- Conference: Pacific Coast Athletic Association
- Record: 8–3–1 (2–0–2 PCAA)
- Head coach: Darryl Rogers (2nd season);
- Defensive coordinator: Bob Padilla (2nd season)
- Home stadium: Spartan Stadium

= 1974 San Jose State Spartans football team =

American college football season

The 1974 San Jose State Spartans football team represented San Jose State University during the 1974 NCAA Division I football season as a member of the Pacific Coast Athletic Association. The team was led by second year head coach Darryl Rogers. They played home games at Spartan Stadium in San Jose, California.
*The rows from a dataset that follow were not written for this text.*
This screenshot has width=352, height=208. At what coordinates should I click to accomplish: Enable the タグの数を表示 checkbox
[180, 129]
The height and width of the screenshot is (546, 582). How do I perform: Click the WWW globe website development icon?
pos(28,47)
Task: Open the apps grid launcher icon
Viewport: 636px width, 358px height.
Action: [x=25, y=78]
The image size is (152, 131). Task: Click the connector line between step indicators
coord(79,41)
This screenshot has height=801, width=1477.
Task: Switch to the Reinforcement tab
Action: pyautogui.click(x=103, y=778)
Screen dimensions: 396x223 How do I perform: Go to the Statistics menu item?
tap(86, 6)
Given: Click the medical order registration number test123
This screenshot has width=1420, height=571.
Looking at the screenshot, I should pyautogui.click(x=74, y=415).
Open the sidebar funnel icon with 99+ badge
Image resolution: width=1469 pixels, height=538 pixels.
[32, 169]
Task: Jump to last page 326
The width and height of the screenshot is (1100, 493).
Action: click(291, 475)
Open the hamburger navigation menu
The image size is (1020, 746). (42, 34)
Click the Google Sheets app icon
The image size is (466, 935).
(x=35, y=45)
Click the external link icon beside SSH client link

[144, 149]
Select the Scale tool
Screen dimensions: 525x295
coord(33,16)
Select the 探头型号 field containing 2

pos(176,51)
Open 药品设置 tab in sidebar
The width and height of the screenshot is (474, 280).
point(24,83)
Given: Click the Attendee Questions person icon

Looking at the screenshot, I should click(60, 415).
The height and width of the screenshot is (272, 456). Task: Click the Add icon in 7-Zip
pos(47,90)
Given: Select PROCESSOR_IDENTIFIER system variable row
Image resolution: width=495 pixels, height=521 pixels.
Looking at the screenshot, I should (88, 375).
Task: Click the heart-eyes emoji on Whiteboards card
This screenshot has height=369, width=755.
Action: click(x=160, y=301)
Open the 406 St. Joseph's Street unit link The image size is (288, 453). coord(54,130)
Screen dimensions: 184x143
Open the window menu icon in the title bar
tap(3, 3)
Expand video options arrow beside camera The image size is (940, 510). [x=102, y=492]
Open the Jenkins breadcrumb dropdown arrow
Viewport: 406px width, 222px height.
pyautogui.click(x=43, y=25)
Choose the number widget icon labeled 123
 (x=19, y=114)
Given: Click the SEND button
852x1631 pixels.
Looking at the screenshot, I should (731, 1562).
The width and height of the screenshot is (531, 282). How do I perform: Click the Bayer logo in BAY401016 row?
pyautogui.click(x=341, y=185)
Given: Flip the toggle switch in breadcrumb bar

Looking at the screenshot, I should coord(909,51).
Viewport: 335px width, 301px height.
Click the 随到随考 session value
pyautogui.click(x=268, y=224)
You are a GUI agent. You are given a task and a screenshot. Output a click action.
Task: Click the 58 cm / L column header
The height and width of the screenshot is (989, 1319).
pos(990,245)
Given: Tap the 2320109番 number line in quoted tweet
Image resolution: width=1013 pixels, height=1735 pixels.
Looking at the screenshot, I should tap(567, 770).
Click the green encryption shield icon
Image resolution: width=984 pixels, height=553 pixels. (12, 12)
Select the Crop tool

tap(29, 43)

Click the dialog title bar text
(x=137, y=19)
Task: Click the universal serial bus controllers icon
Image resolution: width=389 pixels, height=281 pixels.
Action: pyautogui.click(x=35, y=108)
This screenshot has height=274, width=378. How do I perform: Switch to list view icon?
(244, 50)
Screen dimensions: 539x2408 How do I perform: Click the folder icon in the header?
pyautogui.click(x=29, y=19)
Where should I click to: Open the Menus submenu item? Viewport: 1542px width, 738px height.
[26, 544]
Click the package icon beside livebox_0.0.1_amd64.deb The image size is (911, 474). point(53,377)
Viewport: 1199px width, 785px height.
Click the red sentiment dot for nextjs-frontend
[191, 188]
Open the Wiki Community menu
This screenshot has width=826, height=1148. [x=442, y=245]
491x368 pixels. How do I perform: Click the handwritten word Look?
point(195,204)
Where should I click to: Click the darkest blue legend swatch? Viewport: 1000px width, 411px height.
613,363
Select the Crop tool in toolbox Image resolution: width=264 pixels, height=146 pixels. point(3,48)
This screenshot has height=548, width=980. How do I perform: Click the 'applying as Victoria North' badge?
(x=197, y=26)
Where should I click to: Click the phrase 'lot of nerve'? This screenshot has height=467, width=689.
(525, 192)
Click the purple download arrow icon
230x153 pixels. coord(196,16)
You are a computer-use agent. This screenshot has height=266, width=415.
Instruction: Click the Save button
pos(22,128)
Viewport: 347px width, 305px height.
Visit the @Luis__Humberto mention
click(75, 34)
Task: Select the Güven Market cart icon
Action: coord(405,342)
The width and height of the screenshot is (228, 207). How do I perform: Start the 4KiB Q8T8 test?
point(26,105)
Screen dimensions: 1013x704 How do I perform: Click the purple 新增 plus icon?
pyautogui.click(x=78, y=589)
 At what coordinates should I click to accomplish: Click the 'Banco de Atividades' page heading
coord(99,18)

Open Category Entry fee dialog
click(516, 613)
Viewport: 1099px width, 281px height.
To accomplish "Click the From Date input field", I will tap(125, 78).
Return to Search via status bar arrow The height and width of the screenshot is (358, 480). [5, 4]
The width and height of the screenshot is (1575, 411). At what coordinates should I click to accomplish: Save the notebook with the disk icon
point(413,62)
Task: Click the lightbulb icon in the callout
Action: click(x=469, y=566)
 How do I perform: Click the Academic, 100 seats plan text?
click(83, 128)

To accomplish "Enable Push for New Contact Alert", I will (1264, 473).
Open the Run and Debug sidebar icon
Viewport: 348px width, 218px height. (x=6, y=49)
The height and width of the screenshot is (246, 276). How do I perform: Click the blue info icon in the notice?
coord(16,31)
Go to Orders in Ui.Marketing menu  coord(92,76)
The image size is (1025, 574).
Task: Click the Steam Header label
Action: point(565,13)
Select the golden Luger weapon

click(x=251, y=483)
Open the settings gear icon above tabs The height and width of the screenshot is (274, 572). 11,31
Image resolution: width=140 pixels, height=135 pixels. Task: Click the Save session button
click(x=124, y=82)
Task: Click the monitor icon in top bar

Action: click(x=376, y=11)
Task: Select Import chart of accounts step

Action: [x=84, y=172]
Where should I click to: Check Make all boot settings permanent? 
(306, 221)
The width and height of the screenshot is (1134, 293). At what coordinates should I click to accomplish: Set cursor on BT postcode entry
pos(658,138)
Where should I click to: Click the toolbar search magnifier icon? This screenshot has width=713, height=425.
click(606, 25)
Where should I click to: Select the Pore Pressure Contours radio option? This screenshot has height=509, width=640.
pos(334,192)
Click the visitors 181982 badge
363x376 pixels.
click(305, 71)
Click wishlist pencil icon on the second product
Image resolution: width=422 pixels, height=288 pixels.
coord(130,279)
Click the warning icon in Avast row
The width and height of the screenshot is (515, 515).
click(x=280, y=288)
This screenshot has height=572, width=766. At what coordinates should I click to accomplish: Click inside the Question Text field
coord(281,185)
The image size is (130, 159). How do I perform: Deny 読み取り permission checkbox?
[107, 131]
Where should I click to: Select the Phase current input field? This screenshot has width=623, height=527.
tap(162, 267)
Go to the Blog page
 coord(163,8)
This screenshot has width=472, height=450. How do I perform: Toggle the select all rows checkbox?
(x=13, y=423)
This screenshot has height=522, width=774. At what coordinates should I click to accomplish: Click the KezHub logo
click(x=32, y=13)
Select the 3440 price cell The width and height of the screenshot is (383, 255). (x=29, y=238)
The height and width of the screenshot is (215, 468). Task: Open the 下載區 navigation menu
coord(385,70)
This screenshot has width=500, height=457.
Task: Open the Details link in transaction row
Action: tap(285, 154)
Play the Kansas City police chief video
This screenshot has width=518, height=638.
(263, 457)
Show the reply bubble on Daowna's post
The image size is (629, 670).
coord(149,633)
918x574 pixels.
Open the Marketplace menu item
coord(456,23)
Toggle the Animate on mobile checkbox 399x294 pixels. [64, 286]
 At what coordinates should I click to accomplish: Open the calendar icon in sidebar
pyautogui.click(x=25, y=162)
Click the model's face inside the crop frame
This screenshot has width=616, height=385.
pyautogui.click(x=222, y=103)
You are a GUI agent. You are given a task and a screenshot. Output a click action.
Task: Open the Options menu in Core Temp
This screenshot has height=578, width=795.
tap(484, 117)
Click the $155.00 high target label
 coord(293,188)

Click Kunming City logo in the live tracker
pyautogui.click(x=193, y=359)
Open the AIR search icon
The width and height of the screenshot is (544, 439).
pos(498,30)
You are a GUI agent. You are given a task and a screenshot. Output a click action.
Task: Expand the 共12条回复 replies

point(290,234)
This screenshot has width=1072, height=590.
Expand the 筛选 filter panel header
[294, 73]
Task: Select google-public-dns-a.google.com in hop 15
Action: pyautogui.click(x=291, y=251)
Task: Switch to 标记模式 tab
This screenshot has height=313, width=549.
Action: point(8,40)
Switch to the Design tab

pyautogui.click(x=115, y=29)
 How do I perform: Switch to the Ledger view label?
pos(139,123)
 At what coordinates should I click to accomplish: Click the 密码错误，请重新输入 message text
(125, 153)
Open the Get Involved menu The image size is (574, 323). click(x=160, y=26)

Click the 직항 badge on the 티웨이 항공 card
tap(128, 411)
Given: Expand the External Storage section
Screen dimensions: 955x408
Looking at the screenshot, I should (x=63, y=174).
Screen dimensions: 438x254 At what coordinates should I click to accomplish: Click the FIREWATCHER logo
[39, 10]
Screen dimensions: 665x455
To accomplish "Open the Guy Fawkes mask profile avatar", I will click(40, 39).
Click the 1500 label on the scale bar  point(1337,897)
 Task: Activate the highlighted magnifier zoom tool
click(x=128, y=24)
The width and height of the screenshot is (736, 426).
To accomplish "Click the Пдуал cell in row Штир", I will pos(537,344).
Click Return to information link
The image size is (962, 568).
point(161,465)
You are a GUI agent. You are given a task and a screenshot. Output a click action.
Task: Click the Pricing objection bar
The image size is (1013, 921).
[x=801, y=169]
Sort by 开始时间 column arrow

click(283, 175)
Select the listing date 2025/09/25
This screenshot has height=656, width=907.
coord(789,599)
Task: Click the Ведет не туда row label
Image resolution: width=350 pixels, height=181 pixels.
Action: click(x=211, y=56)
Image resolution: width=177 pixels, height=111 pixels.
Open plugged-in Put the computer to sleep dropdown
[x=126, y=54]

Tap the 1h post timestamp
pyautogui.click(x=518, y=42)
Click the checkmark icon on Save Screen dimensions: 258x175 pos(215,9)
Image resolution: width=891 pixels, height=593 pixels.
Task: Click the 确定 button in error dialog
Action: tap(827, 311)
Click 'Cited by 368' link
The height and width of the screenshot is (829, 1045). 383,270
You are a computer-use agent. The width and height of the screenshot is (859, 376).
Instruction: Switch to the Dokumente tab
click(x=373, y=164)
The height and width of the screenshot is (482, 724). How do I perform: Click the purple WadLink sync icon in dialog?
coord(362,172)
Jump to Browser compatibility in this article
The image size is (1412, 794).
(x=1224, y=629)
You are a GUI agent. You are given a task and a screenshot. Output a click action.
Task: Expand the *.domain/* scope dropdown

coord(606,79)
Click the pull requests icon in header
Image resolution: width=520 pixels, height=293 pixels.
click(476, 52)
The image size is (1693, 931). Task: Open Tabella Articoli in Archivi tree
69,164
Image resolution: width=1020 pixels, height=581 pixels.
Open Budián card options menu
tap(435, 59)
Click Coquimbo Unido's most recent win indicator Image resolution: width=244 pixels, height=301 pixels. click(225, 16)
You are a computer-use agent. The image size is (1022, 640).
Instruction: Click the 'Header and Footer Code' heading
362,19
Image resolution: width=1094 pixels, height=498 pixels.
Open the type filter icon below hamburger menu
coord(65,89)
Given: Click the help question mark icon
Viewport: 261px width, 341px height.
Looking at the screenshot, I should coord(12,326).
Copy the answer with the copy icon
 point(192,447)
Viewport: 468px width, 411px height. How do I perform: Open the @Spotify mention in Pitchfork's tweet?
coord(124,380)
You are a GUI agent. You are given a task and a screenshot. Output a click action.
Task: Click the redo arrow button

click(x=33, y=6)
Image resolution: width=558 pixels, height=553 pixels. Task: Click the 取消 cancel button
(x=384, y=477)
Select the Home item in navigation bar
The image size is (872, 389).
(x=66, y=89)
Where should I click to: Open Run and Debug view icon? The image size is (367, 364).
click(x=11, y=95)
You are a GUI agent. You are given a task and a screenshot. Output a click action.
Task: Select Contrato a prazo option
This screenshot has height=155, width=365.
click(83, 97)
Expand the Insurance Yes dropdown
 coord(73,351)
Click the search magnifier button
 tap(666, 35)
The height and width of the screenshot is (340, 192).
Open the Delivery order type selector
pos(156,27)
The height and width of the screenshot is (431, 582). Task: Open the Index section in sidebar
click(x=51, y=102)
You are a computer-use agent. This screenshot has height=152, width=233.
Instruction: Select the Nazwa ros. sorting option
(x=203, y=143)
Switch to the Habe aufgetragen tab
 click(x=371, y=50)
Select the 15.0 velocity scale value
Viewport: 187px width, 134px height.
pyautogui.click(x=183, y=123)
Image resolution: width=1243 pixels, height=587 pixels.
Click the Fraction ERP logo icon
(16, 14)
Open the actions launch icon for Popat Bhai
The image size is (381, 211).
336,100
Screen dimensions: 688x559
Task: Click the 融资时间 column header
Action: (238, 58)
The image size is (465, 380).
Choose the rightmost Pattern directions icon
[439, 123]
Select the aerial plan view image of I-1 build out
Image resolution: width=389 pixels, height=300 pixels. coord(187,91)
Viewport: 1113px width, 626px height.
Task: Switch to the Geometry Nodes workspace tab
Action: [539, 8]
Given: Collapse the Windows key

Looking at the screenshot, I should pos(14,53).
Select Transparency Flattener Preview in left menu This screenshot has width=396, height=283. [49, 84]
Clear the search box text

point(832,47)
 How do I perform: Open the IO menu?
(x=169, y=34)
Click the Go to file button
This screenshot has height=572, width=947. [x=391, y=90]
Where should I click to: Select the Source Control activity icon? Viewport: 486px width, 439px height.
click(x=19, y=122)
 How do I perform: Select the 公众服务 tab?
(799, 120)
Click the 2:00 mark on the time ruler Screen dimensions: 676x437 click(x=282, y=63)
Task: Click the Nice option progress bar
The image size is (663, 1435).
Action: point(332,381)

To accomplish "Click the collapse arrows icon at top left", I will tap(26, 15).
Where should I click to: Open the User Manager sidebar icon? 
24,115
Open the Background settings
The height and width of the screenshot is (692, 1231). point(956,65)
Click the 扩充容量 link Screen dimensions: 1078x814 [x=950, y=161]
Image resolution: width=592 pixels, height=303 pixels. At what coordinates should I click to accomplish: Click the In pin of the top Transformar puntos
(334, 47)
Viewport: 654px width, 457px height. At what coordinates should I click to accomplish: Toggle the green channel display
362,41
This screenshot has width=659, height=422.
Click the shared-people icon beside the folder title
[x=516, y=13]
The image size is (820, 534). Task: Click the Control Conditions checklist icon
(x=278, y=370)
The Spartans finished the season with a record of eight wins, three losses and one tie (8–3–1, 2–2–0 PCAA).

Quarterback Craig Kimball led all major-college players in pass attempts (355) and passing touchdowns (23), ranked second in passing yards (2,401) and interceptions (19), third in total yards (2,338) and yards gained per game (200.1), and fourth in pass completions (175).

==Schedule==

| Date | Opponent | Site | Result | Attendance | Source |
| September 7 | Santa Clara* | Spartan Stadium; San Jose, CA; | W 47–10 | 18,250 |  |
| September 14 | Fresno State | Spartan Stadium; San Jose, CA (rivalry); | W 28–7 | 16,155 |  |
| September 21 | at No. 6 California* | California Memorial Stadium; Berkeley, CA; | L 16–17 | 25,000 |  |
| September 28 | at Stanford* | Stanford Stadium; Stanford, California (rivalry); | T 21–21 | 45,000 |  |
| October 5 | Long Beach State | Spartan Stadium; San Jose, CA; | W 27–17 | 17,250 |  |
| October 12 | at New Mexico* | University Stadium; Albuquerque, NM; | W 13–11 | 15,974 |  |
| October 19 | at San Diego State | San Diego Stadium; San Diego, CA; | L 14–40 | 33,714 |  |
| October 26 | at Pacific (CA) | Pacific Memorial Stadium; Stockton, CA (Victory Bell); | L 27–29 | 16,306 |  |
| November 2 | at Utah* | Robert Rice Stadium; Salt Lake City, UT; | W 24–6 | 14,327 |  |
| November 9 | at Hawaii* | Honolulu Stadium; Honolulu, HI (rivalry); | W 32–11 | 13,629 |  |
| November 16 | at Cal State Fullerton* | Santa Ana Stadium; Santa Ana, CA; | W 49–8 | 2,148 |  |
| November 22 | at Southwestern Louisiana* | Cajun Field; Lafayette, LA; | W 25–22 | 8,653 |  |
*Non-conference game; Homecoming; Rankings from Coaches' Poll released prior to the game;

==Team players in the NFL==
The following were selected in the 1975 NFL draft.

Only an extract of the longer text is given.